Only lines containing "will" belong in the answer, each copied from the entries below.

Saved data entries:
'''

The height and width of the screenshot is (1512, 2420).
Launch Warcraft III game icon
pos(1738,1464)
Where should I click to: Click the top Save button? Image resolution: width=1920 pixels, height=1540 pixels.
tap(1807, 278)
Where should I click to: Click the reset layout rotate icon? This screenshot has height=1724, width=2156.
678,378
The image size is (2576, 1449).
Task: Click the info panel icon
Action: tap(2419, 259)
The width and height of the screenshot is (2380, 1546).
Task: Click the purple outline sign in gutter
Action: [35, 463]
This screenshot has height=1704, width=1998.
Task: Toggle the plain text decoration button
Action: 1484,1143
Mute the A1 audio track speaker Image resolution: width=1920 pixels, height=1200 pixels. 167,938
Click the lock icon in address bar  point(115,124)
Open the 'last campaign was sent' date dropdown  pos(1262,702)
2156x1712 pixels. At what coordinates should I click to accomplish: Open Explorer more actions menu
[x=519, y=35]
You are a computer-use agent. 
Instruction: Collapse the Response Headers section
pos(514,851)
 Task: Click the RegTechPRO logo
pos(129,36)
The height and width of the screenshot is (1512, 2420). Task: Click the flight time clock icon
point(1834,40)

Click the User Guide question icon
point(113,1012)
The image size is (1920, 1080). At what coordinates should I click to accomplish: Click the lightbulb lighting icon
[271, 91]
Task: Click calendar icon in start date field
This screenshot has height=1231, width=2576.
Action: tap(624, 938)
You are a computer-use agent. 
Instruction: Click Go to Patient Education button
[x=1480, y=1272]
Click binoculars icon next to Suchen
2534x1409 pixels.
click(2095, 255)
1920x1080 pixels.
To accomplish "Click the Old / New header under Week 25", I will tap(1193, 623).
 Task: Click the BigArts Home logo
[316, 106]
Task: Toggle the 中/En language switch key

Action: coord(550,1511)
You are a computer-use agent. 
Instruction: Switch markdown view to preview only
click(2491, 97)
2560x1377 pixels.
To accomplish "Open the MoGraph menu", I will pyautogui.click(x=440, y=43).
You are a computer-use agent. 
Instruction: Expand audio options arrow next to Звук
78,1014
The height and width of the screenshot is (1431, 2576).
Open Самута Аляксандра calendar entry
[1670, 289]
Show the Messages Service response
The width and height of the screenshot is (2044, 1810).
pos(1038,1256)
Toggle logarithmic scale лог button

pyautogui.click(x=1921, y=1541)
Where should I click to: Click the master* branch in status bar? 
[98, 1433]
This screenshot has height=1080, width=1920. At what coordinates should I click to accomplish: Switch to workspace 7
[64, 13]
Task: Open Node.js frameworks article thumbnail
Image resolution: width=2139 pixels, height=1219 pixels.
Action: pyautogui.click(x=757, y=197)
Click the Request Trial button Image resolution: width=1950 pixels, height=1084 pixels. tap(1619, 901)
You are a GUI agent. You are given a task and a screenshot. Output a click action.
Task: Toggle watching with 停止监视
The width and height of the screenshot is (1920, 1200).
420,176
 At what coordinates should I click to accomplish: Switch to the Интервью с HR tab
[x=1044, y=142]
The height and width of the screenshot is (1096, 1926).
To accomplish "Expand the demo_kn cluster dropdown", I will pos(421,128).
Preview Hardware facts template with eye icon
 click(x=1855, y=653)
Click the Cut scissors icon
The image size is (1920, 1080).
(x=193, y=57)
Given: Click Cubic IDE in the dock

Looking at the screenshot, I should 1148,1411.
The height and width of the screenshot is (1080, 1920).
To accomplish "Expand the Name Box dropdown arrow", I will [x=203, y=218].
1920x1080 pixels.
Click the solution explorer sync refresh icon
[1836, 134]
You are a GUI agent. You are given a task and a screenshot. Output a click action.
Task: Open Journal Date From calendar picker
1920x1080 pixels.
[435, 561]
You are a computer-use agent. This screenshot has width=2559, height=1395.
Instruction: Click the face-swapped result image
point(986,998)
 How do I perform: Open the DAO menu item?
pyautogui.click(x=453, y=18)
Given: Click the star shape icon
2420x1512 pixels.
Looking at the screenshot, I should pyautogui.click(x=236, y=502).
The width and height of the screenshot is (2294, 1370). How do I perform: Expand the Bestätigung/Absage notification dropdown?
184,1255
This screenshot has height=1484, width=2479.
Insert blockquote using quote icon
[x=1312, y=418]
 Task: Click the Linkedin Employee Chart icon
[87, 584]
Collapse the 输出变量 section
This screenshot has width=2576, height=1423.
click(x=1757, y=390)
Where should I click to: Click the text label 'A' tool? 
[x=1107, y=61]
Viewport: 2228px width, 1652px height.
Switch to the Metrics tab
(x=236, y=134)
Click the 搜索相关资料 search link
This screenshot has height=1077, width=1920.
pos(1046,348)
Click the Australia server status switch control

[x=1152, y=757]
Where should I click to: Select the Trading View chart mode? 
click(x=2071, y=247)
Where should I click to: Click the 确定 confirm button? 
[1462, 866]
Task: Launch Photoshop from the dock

'''

ANSWER FOR THE TASK:
To accomplish "Click the Old / New header under Week 25", I will tap(1193, 623).
To accomplish "Open the MoGraph menu", I will pyautogui.click(x=440, y=43).
To accomplish "Expand the demo_kn cluster dropdown", I will pos(421,128).
To accomplish "Expand the Name Box dropdown arrow", I will [x=203, y=218].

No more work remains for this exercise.